Yesterday was one of those May days in Seattle where the miserable weather sabotages your morale and makes you wonder what the hell happened to spring. We needed something to dissolve our persistent-precipitation blues, and Glass Beams got the job done.
Three androgynous figures wearing gold, bejeweled masks, Australia's Glass Beams sauntered to their positions onstage to wild applause from the sold-out Crocodile crowd and got down to business. Their standard rock-trio setup is augmented by two compact, sparingly deployed synthesizers. The latter instruments added crucial secret spices to the group's seductive instrumentals. Glass Beams occasionally sprinkle chants atop the music to intensify the flavors and mystery.
Speaking of mystery, only founding member/bassist Rajan Silva's name has been publicized and their lone interview occurred in Rolling Stone India. Somehow, with no media blitz, they've accrued 791k Instagram followers. The band said nary a word to the audience throughout the hourlong set. They didn't need to; the music was more than enough to inspire devotion.
Glass Beams' sound at this early stage of their career (they've only released two EPs) has a rather narrow range. But what they do within that range is special. At their core, they are precise minimalists, their songs elegantly bending Eastward via myriad Asian scales and spaghetti Western-echoing riffs. Most of their tracks are effortlessly psychedelic and casually funky, with falsetto "huh"s and "oh"s capping an approach that's more about mesmerizing listeners than overwhelming them. Draping a holy aura over typically libidinous genres, Glass Beams' funky psychedelia never loses its composure, even as it's causing audiences to lose theirs. The golden-honey color scheme of their accouterments, stage backdrops, and record covers filters into their songs.

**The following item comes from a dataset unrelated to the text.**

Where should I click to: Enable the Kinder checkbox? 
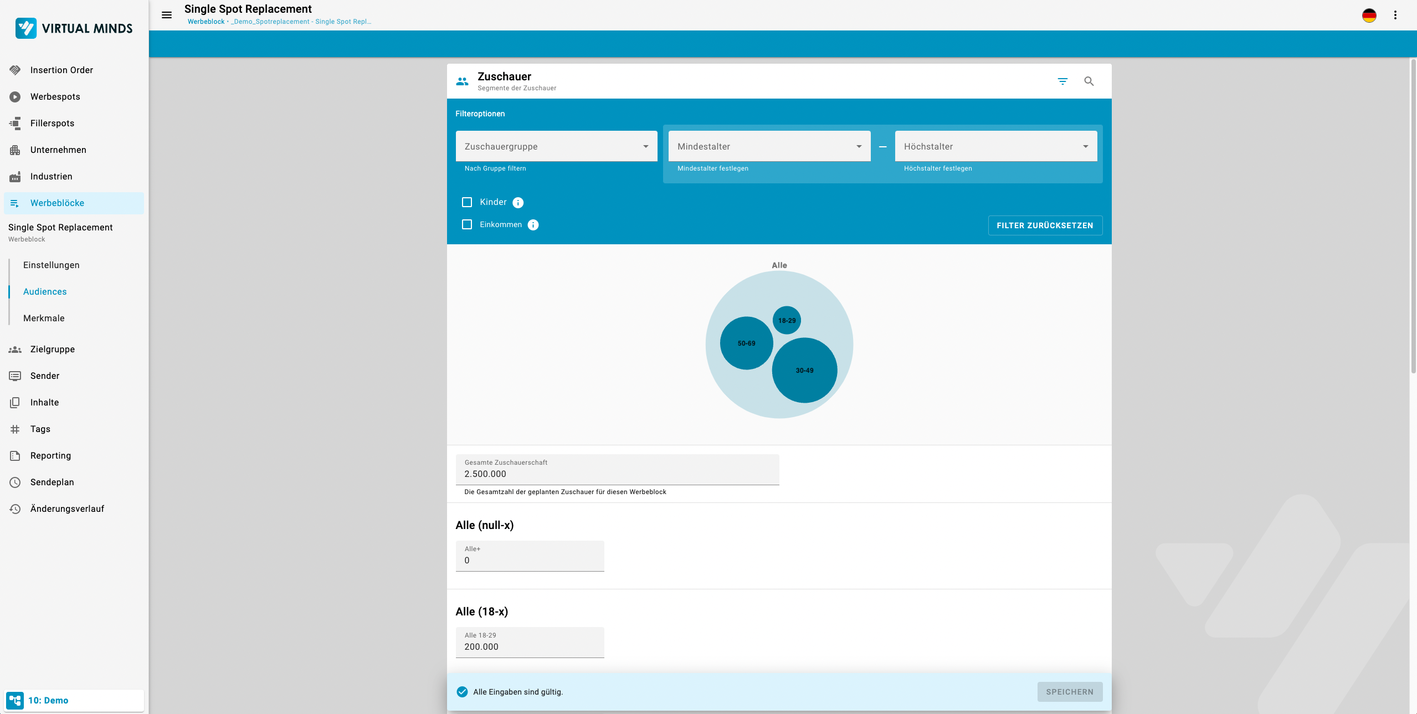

During their encore, Glass Beams bust out a version of Charanjit Singh's "Raga Bhairav," from the genius Indian producer's cult classic Synthesizing: Ten Ragas to a Disco Beat. With its swift, metronomic beats and snarling synth accents, the song proved that Glass Beams easily could transition into a techno unit and wow the club circuit, if they set their minds to it. But for now, these mysterious Aussies seem content with conquering psych-rock heads' hearts and minds, and they're on track to becoming festival mainstays. Don't be surprised to see their name in big font atop next year's THING or Bumbershoot flyer.
Opening act Arushi Jain didn't fare as well with the crowd, from what I could glean from my vantage point near the stage and judging by the loud chatter emanating from the back of the room. She drew heavily from her latest album, Delight, one of the year's best. A few seconds into her first tune, somebody exhaled a huge plume of smoke skyward as Jain manipulated an angelic motif on her modular synth, whose tangle of patch cables gave me a migraine just looking at it. The music was a paragon of exploratory and tranquil ambient, evoking chillout tents at '90s raves.
It's almost unfair that Jain can sing so beautifully and emotively while also creating music of such sublime radiance. However, her bass frequencies appeared to be too much for the Crocodile's system, distorting into muddiness. Delicate high frequencies got obscured by the murky low end.
Jain's set peaked when her wraith-like vocals rippled in psychedelic recursiveness over artfully disjointed beats. There were a couple of shocking detours into Meat Beat Manifesto-esque industrial chaos, which was appreciated. But Jain's forte remains ambient music of devotional allure and textural nuance. Unfortunately, her set didn't shine as brightly as it did when Jain opened for Suzanne Ciani at Seattle First Baptist Church last year.
After Jain finished her performance, a guy behind me said, "It'll be nice to hear something rhythmic." Don't ever be that guy.